We watched her mousing, while the black one just seemed to be relaxing. I spotted there were adult elk further up the hill behind them and MacNeil was explaining to us how the the group of female elk meant there were elk calves hidden in the long grass somewhere and thats probably what had attracted the wolves. All of a sudden the female wolf took off at full speed and there was a high pitched squealing. Her mousing had disturbed a calf and it had panicked and ran. The mum came charging down the hill with a loud bellow trying to distract the wolf but it was too late the wolf caught and killed the calf. Turned out there was actually 3 wolves in the field we hadn't spotted and they all joined in eating the caught breakfast.

It was thrilling and fascinating to watch but also heartbreaking as the mum stayed nearby the whole time they were eating it.

It was truly an amazing experience and it wasn't til later when MacNeil was telling someone else about it (everyone shares info at the pullouts) that I realised just how rare it was to see a chase from start to finish and at such close distance.

We stayed there for almost 2 hours watching them until the weather turned so bad we couldn't see them through the snow.

Some more hot coffee to warm us up and we were back on the road heading to Lamar Valley, all excitedly talking about what we'd just seen. Next we stopped into a pullout just past Golden Gate where there was piles of rock below us to look for Pika (cute almost mouse like creatures with MASSIVE ears!) and I spotted one as soon as I got out the car but they're far too quick and I never managed to photograph it when it popped out.
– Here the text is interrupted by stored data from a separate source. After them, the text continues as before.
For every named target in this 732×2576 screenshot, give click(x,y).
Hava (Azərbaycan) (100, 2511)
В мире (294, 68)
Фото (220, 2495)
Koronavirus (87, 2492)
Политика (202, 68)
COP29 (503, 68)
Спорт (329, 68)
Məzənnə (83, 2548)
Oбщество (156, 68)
I did get this Marmot who wasn't so quick! It shows how changable the weather is, this photo was taken no more than half an hour after the snow one!

Part 2 to follow as I'm falling asleep and don't want to lose what I've typed up!

Loopylooloo 23 Aug 19 07:07 AM

The wolves are so beautiful but how heartbreaking for the mama elk! 😢 what an incredible experience for you to have though.

anji 23 Aug 19 10:45 AM

Wow you were so lucky! Poor elk but the wolves need to eat too - Circle of Life!